La population mondiale vieillit, ce qui est une mauvaise nouvelle pour les marchés boursiers.

La population mondiale vieillit, ce qui est une mauvaise nouvelle pour les marchés boursiers.
  • La population mondiale vieillit.
  • Selon les stratèges de JPMorgan, cette tendance entraînera une baisse des rendements, de la croissance des bénéfices et des valorisations.
  • Si la part des personnes de plus de 65 ans augmente de 1 %, les rendements diminueront de 0,92 %, estiment-ils.

Le vieillissement de la population mondiale devrait s’accélérer dans les décennies à venir, ce qui produira probablement de mauvais résultats pour le marché boursier, selon les stratèges de JPMorgan.

Les stratèges affirment qu’historiquement, une population plus âgée a entraîné une baisse des rendements, une croissance des bénéfices plus faible et des valorisations plus faibles.

Sur une période de 10 ans, une augmentation de 1 % du nombre de personnes de plus de 65 ans est corrélée à une baisse de 0,92 % des rendements boursiers annuels, ont calculé les stratèges dans un rapport publié la semaine dernière.

Ils pointent principalement du doigt un ralentissement de la croissance et une baisse des valorisations.

Avec une base d’investisseurs plus âgée qui cherche à épargner pour sa retraite, le capital d’investissement diminue, ce qui conduit à une baisse de l’innovation. Cette situation, combinée à une croissance plus lente de la population active, aura un impact négatif sur la croissance des bénéfices, selon les stratèges.

« Le vieillissement de la population nationale peut réduire la croissance des revenus pour plusieurs raisons. Il entraîne un ralentissement de la croissance de la main-d’œuvre, ce qui réduit la croissance économique nationale. Il existe également des preuves montrant que le vieillissement peut réduire l’innovation et la croissance de la productivité », ont déclaré les stratèges.

C’est particulièrement vrai pour les entreprises qui tirent leurs revenus d’opérations internationales, affirment les stratèges.

« Pour les entreprises qui tirent une plus grande partie de leurs revenus de l’étranger, comme les multinationales, le vieillissement de la population mondiale (pondéré par le PIB) est susceptible d’avoir plus de conséquences sur la croissance des bénéfices que le vieillissement de la population locale », écrivent les stratèges.

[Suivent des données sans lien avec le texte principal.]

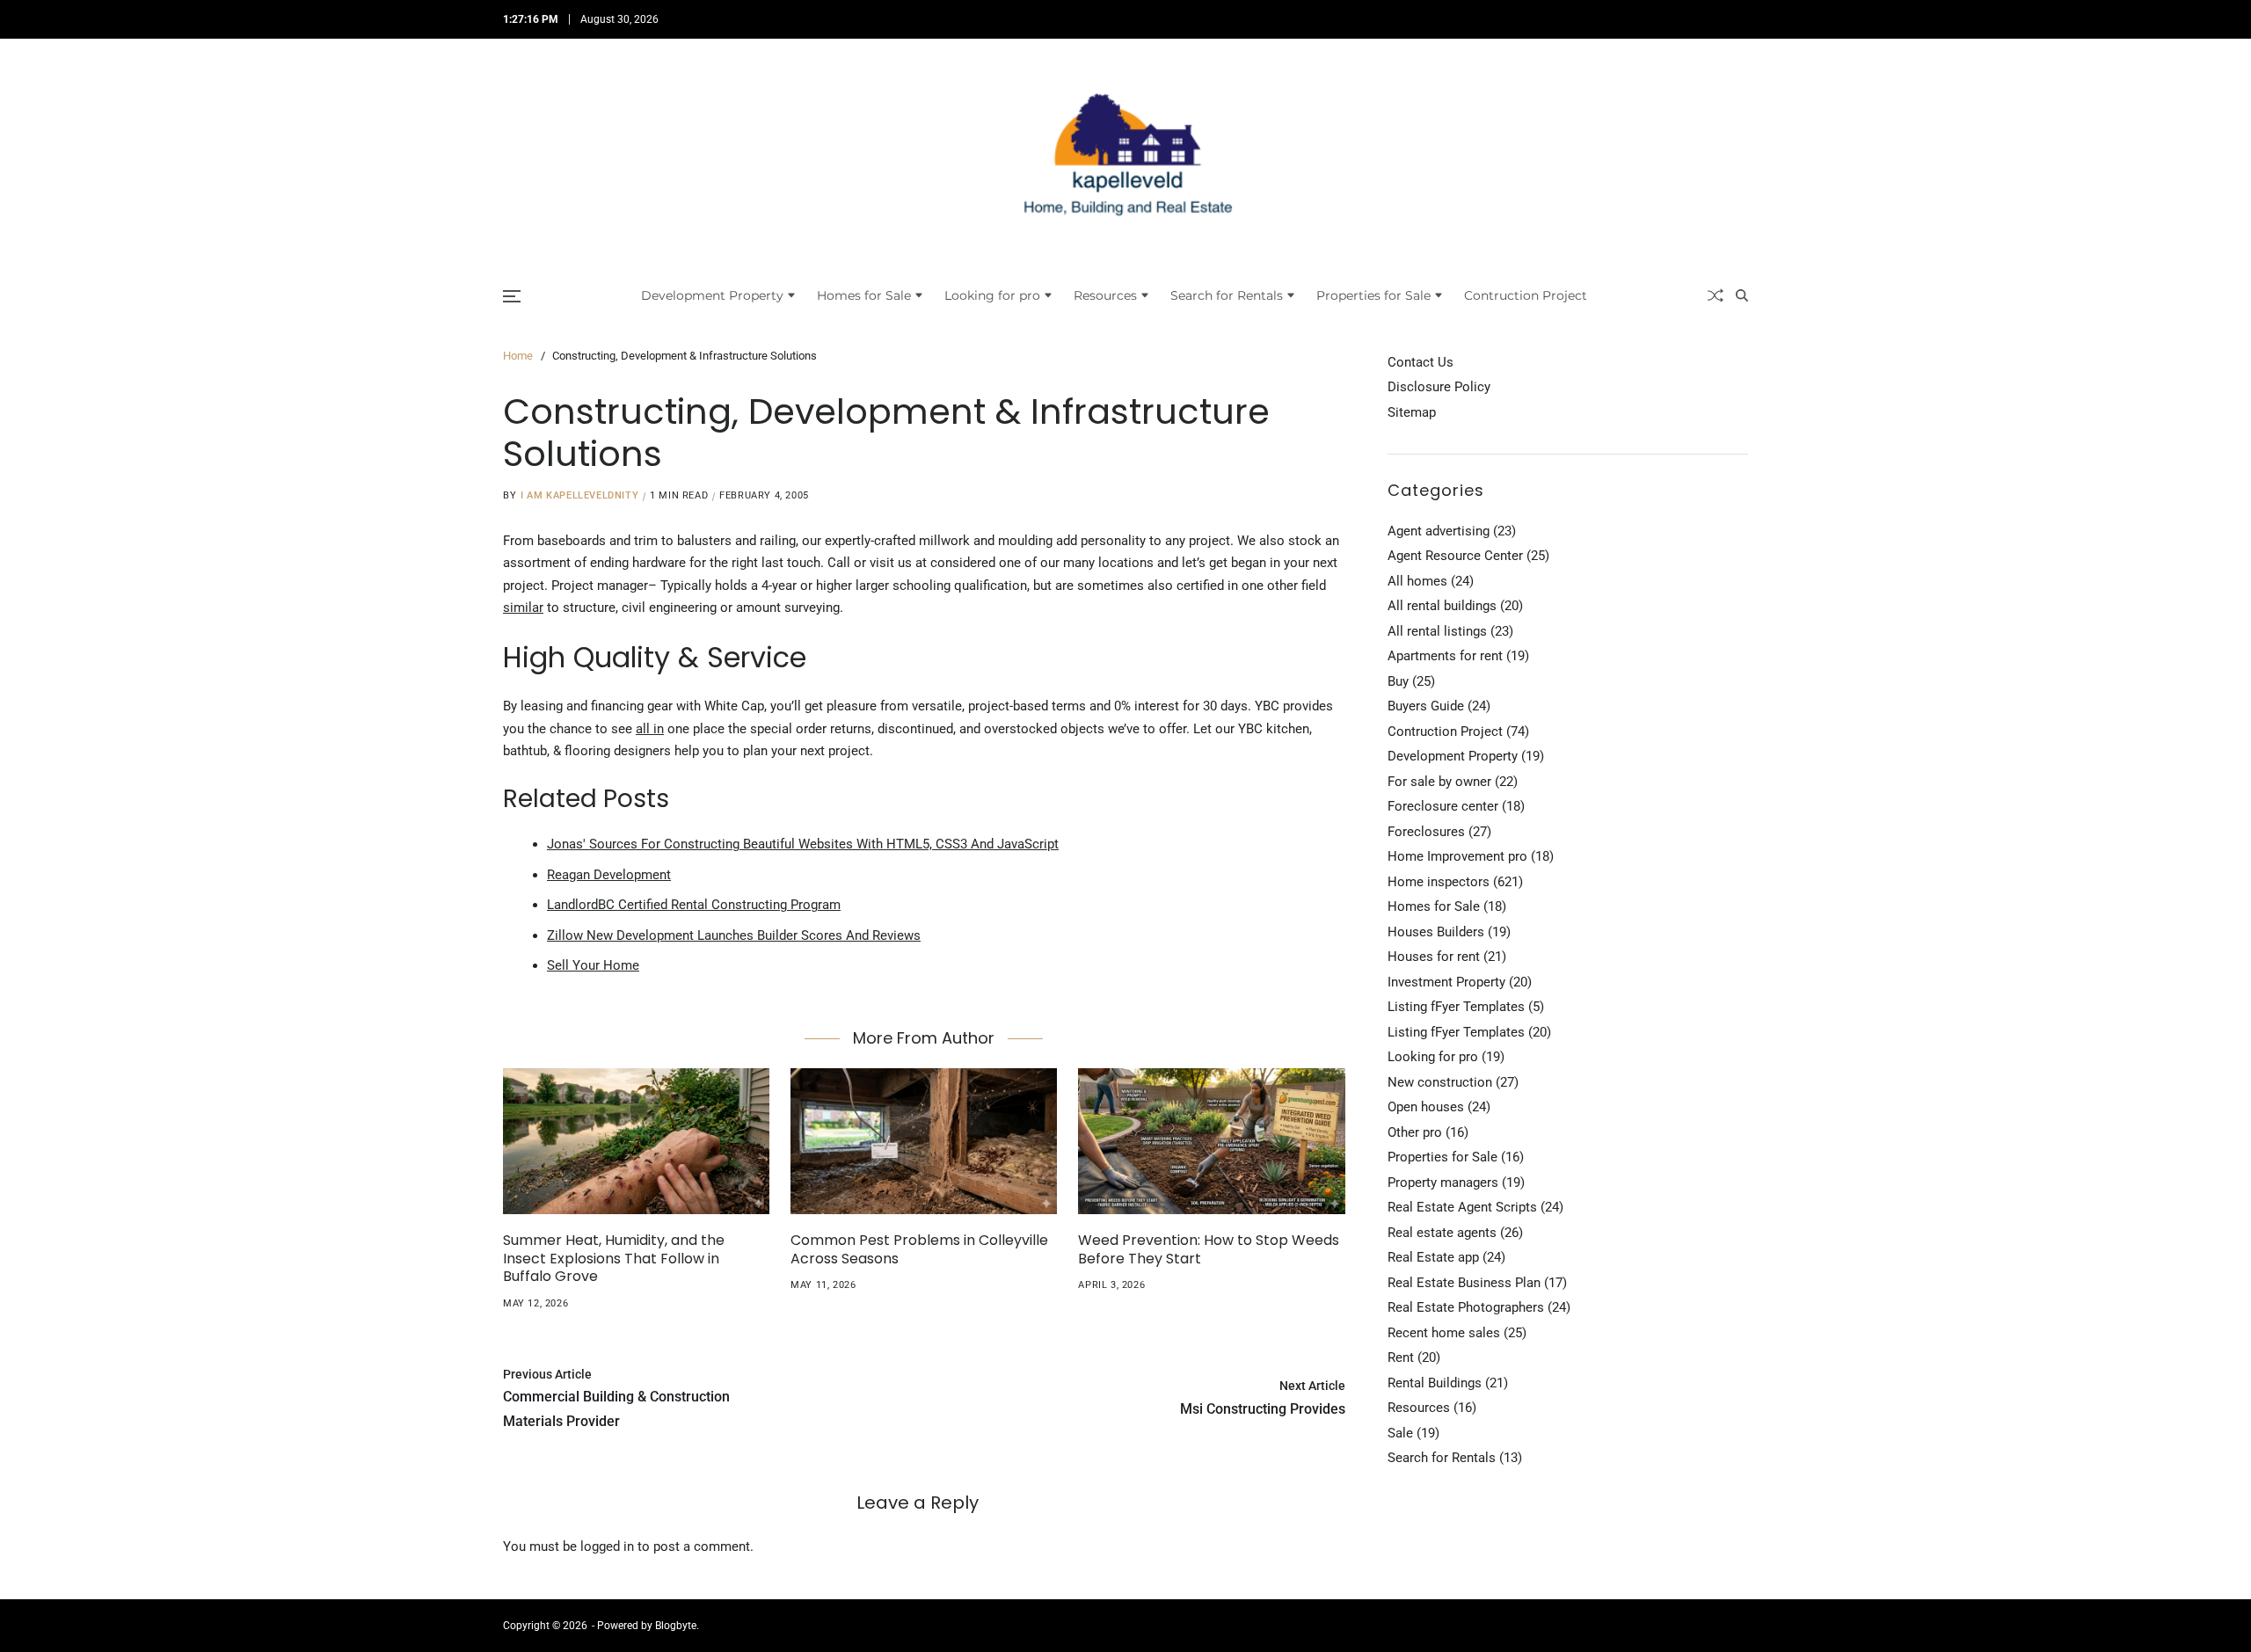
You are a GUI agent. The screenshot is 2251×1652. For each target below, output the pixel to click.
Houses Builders (1436, 932)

Cela signifie que les indices boursiers composés de petites et moyennes capitalisations seront probablement davantage touchés par le vieillissement de la population locale que ceux composés exclusivement de grandes capitalisations.

Les valorisations seront également affectées, préviennent les stratèges. À mesure que les personnes âgées vident leurs fonds de retraite, l’épargne nationale diminue, ce qui augmente les rendements obligataires. Les populations plus âgées se retirent également du marché à des rythmes plus élevés, ce qui entraîne une baisse des cours des actions.

Ces tendances, ainsi que des attentes de croissance des bénéfices plus faibles, justifient des valorisations plus faibles, affirment les stratèges.

Les stratèges estiment toutefois qu’il existe un point positif : les soins de santé, pour lesquels les populations plus âgées ont tendance à dépenser davantage.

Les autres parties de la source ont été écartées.